**WORK REQUEST**
Show all lines of the entries in which the word "every" is found.

**DATASET ENTRIES**

□ □ □

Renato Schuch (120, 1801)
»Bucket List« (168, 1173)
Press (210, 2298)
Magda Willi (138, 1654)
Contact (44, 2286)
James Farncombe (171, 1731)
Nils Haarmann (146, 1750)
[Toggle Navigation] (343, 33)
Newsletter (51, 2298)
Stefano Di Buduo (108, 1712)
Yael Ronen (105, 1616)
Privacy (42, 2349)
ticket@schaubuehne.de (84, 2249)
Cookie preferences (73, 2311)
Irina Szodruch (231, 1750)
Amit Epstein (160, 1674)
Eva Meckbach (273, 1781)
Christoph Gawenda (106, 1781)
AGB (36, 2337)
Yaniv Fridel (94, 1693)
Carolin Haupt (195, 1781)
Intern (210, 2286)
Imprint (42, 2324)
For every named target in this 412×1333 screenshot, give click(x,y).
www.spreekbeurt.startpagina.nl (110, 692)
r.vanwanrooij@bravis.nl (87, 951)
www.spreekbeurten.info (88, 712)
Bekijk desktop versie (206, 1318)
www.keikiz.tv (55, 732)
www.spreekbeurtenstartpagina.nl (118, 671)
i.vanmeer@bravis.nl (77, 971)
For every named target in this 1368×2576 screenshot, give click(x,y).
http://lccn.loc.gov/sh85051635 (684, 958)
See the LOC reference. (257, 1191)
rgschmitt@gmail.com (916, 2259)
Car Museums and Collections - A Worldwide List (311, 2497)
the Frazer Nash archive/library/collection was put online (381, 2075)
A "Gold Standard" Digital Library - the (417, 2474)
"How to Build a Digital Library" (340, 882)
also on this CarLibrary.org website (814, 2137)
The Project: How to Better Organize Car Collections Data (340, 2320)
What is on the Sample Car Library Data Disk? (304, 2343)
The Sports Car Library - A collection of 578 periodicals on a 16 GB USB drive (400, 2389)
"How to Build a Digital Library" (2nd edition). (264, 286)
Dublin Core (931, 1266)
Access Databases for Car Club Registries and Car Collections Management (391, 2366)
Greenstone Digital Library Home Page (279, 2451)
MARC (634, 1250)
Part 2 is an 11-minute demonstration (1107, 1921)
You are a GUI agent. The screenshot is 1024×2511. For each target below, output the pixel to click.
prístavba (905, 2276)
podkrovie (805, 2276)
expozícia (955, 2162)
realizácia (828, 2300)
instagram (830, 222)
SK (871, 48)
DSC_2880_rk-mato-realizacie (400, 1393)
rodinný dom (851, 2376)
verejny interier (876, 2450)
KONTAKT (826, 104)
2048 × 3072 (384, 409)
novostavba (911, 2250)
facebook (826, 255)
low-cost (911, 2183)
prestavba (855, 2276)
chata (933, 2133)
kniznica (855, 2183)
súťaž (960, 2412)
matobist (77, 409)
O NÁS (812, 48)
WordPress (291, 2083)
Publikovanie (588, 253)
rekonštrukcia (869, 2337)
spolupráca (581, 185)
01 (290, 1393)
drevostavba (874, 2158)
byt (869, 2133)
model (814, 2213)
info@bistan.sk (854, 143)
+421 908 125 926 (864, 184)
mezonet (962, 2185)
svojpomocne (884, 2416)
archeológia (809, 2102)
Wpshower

□ □ □

**TASK OUTPUT**
For every named target in this 412×1333 screenshot, give click(x,y).
For every named target in this 1368×2576 screenshot, give click(x,y).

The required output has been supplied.